Just got off a great call with @paul121 @gbathree @AmberS and others at Our Sci about strategies for keeping aggregated data up to date. I wanted to share some of the ideas and discussions that came up in that call with the wider community to elicit feedback and share ideas.
Our Sci is building a “Digital Coffee Shop”, which aggregates data from many farmOS instances together (via the farmOS Aggregator) to create data benchmarks and visualizations. They are periodically checking each instance for new records, and pulling them in to their own custom MongoDB cache, where they are formatted for use in the Coffee Shop.
One of the challenges of aggregating large amounts of data is keeping it updated as changes are made in all of the farmOS instances. And as this scales to more farms, the challenge scales with it.
Two farmOS feature ideas were proposed to help with this:
- farmOS could provide a dedicated API endpoint that lists entities that were added/updated/deleted recently, filterable by date. This would improve the efficiency with which external systems (like the Coffee Shop) are able to determine what they need to update on their end.
- farmOS could send webhook notifications to an endpoint in the external system to notify it immediately of changes.
(1) reminds me of some earlier discussions we had around maintaining an “audit log” of changes to records in farmOS. With farmOS v2, we now have “revision logs”, which maybe cover 80% of these needs, but they miss some things. For example, there is no way to see that records have been deleted.
We talked about different approaches to this. A simple approach might be to just query the log
and asset
(and other) tables to look at created
and changed
timestamps. Another would be to add a new dedicated database table that tracked everything in one place (high level audit trails - not specifics that are already captured in revisions). This could also capture deletions, and be query-able by Views in a single SQL query (and also exposed as an API endpoint via Views pretty easily).
(2) reminds me of recent work and discussions with @Farmer-Ed @paul121 around the “Notifications” module in farmOS. We recently took a first step towards generalizing that module out of the “Data Stream Notifications” module. Currently there is a single “notification type plugin” for “email notifications”. Perhaps “webhook notifications” could be another type.

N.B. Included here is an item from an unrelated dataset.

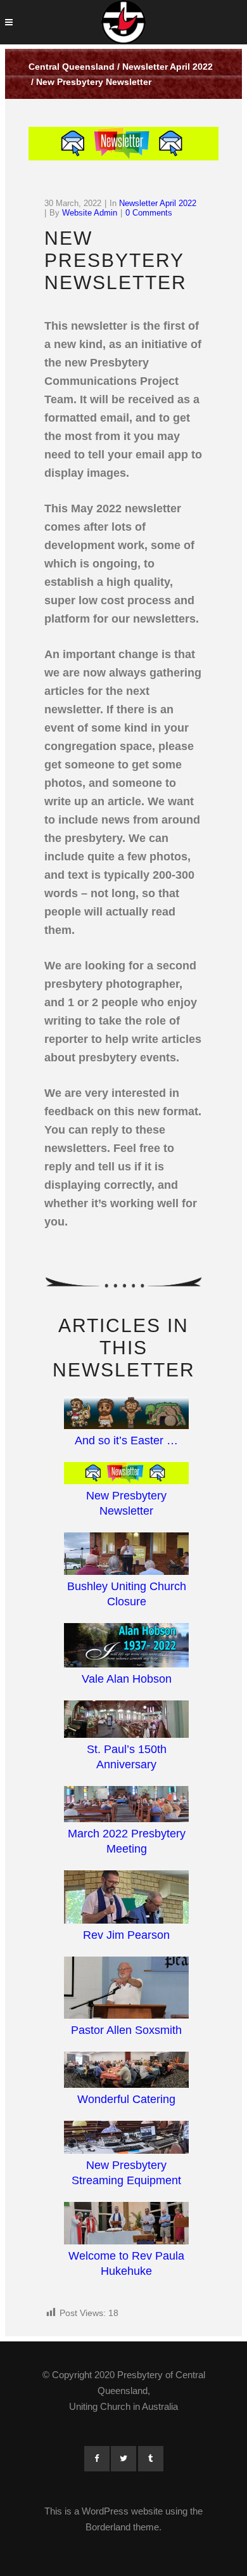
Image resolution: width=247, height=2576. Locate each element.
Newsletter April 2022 (167, 66)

@paul121 raised some very good questions about security and information disclosure considerations with webhooks, so we should think carefully about that. One potential approach would be to make the webhook notification config entities configurable, so you could specify what information is included in it. Some might just say “something updated”! Others might include UUID and entity type/bundle information. Still others might send the entire entity as JSON in the webhook request. @gbathree also made the point that farmOS users should be aware of everything that’s happening behind the scenes like this, so that there is visibility.
We also talked about some ideas around adding caching layers to the farmOS Aggregator itself, although I feel like that should be a separate forum topic.